The 2015 Kentucky General Assembly, which starts Jan. 6, will be asked to devote billions of dollars in additional debt and spending to shore up the struggling pension funds that cover state workers and school teachers.
But critics say the tax-subsidized pension systems need to be more transparent before the state delivers another truckload of cash. State law lets the systems operate partly in secret, withholding information such as the sums that individual retirees collect and the fees paid to individual hedge fund managers and other outside investment advisers. Last year alone, Kentucky Retirement Systems paid $55 million to investment management firms.
“For taxpayers, it’s like you’re throwing dollars into a black hole,” said Chris Tobe, a Louisville financial consultant who sat on the KRS Board of Trustees from 2008 to 2012. “Why would anyone want to sink any more money into a system when they don’t really know what’s going on in there?”
The primary pension fund at KRS for state workers in non-hazardous jobs, the Kentucky Employees Retirement System, has only 21 percent of the money it’s expected to need for future liabilities. The Kentucky Teachers’ Retirement System has 52 percent of what it needs. For years, the state failed to put in the required amounts while workers and teachers made their contributions. Now the funds are short by billions of dollars.
Lawsuits filed this year by the city of Fort Wright, which has employees enrolled in KRS, and Louisville school teacher Randolph Wieck have demanded greater financial disclosure from the pension systems. Two lawmakers have pre-filed bills that would peel back the lid, at least a bit.

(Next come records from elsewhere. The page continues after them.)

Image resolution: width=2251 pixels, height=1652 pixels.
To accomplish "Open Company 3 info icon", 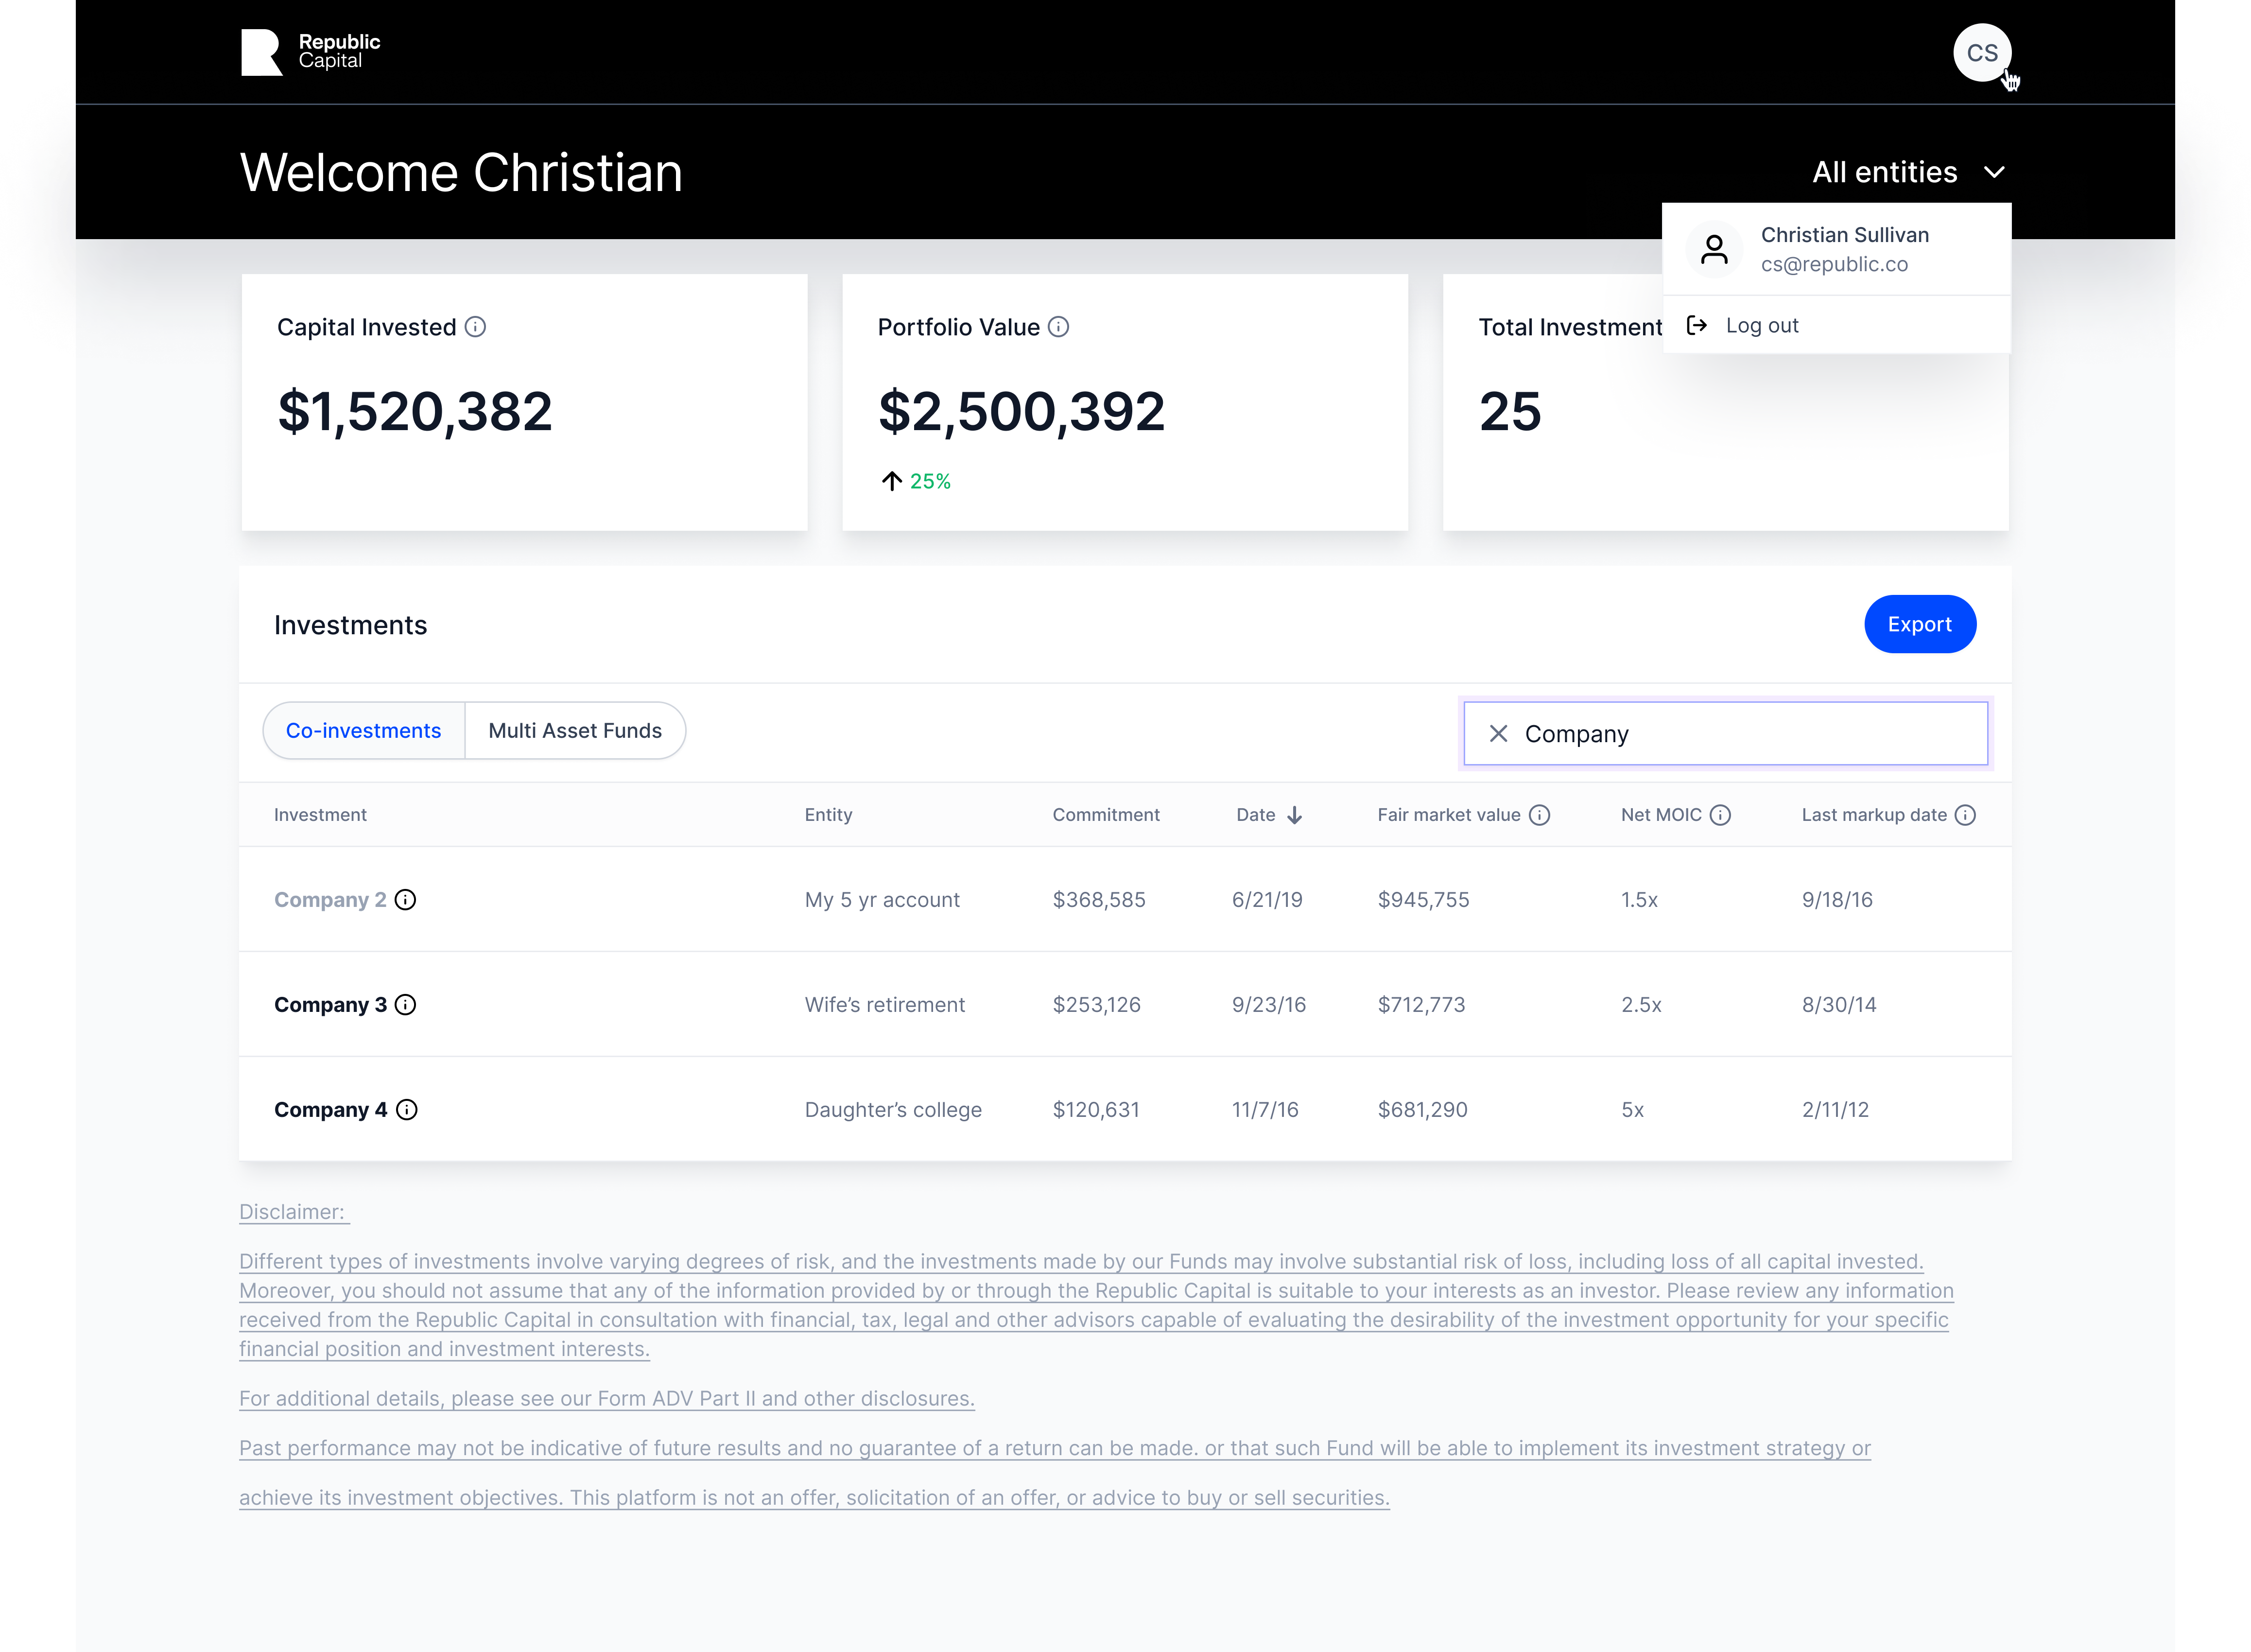I will pos(405,1005).
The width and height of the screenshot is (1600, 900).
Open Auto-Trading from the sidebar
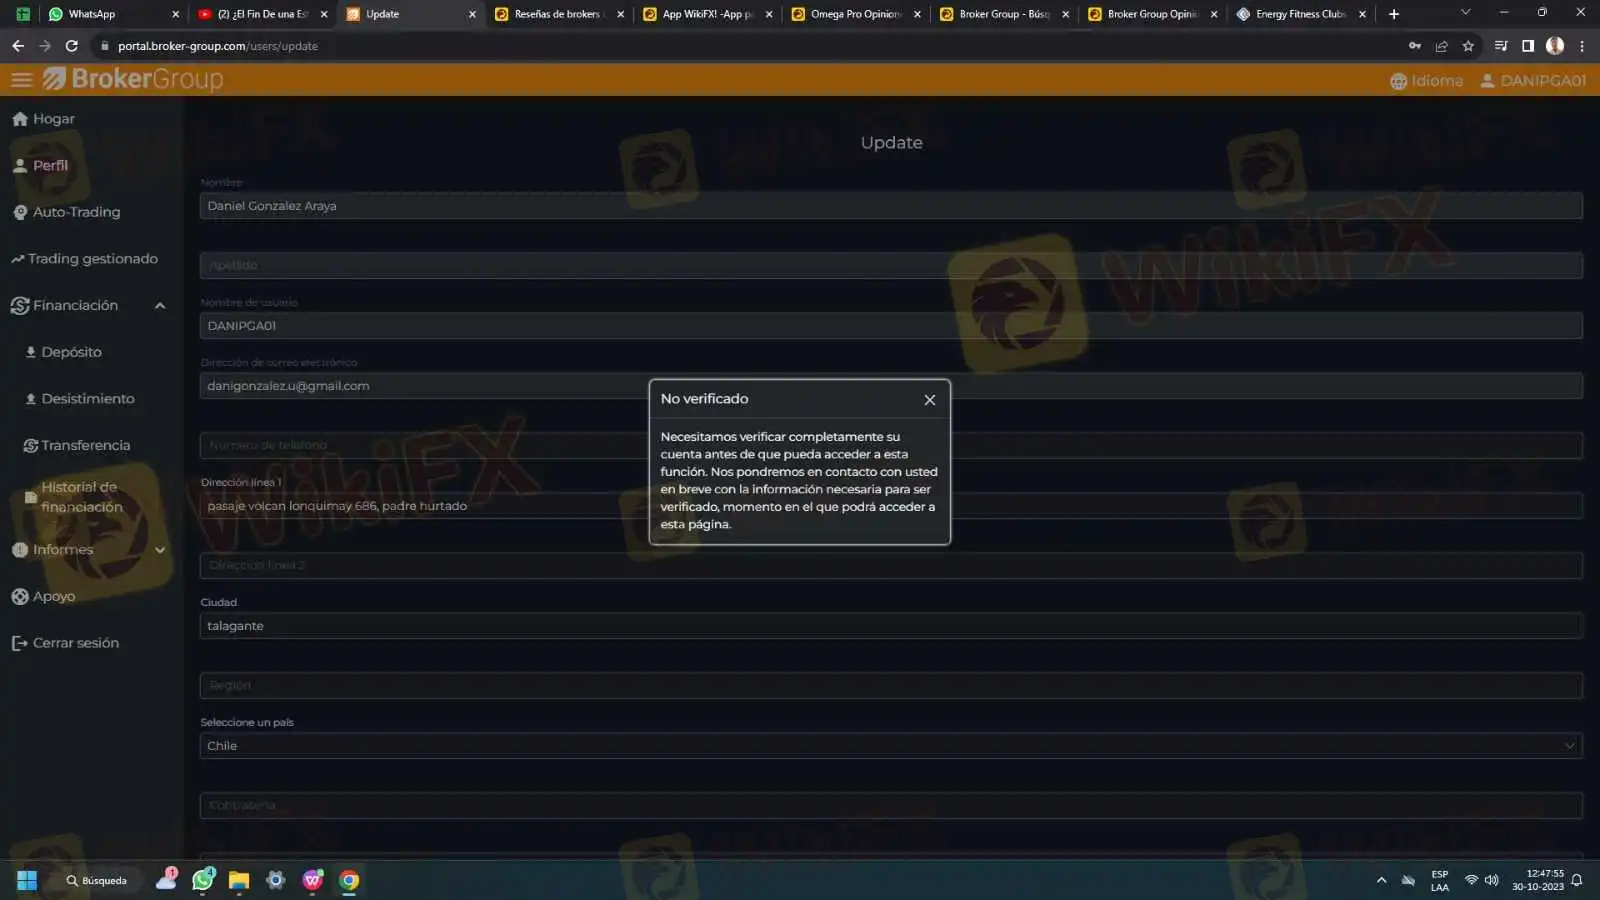(x=66, y=212)
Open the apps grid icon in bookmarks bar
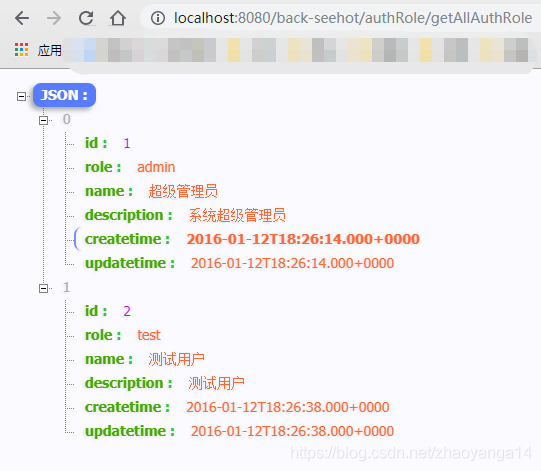 click(x=21, y=50)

Rep. Jim Wayne, D-Louisville, wants the pension systems to use the state’s competitive bidding process to solicit investment proposals, rather than award the lucrative deals privately. Terms of each deal, including the management fees, would be made public. Wayne also would ban payments to third-party “placement agents,” middlemen who help private investment firms sell their products to pension funds.
“The status quo works for the special interests on Wall Street because it hides what they’re making off our pension system,” Wayne said.
Sen. Chris McDaniel, R-Taylor Mill, wants full disclosure of placement agent fees. He also wants the public to see how much money individual members of the General Assembly expect to collect through pensions or how much they do collect if they are retired. Kentucky’s part-time lawmakers not only have awarded themselves state pensions, but they also carefully keep them in a separate system, apart from KRS, that is 62 percent funded.
Last winter, several bills along these lines were ignored by House and Senate leaders, including one that would have required public disclosure of all state retirees’ pensions. This time, McDaniel said, he has narrowed the focus to his fellow lawmakers.
“I’ve told people, 95 percent of state workers don’t receive a very big pension when they retire. But there are a handful of pension abuses, and it would be useful for us to understand how it works. So at the very least, the legislature can lead from the front and require transparency for its own pensions,” McDaniel said.
Many states, including New York, Illinois and Florida, disclose their pension payouts for individual public employees. New Jersey goes so far as to post its retirees’ names and pensions on a searchable website.
Such information has led to front-page headlines and indictments in some cases. In New York, for example, The New York Times and the state attorney general investigated abuses of public pensions by police officers manipulating rules on overtime and outside pay to boost their benefits. One officer retired at age 44 on a $74,000 salary, then started to collect a $101,333-a-year pension.
However, previous pension transparency bills have run into a wall of opposition in the Kentucky legislature, and they seem likely to again. House State Government Committee Chairman Brent Yonts, D-Greenville, said he’s not inclined to consider Wayne’s or McDaniel’s bills this winter.
“I’m reluctant to support a can-opener approach to the pension system without knowing the consequences of that and without knowing why it’s currently done this way,” Yonts said.
Outside investment managers might not want to accept KRS’ and KTRS’ money if they know their fees will be publicly disclosed, Yonts said. And nobody who gets a state pension should have to share that information with the public, he said.
“Frankly, I don’t think that’s the public’s business,” Yonts said. “They have access to the public payroll and salary information. They can theorize about what we’re going to collect in pensions. But the public is not entitled to know every last little thing about us.”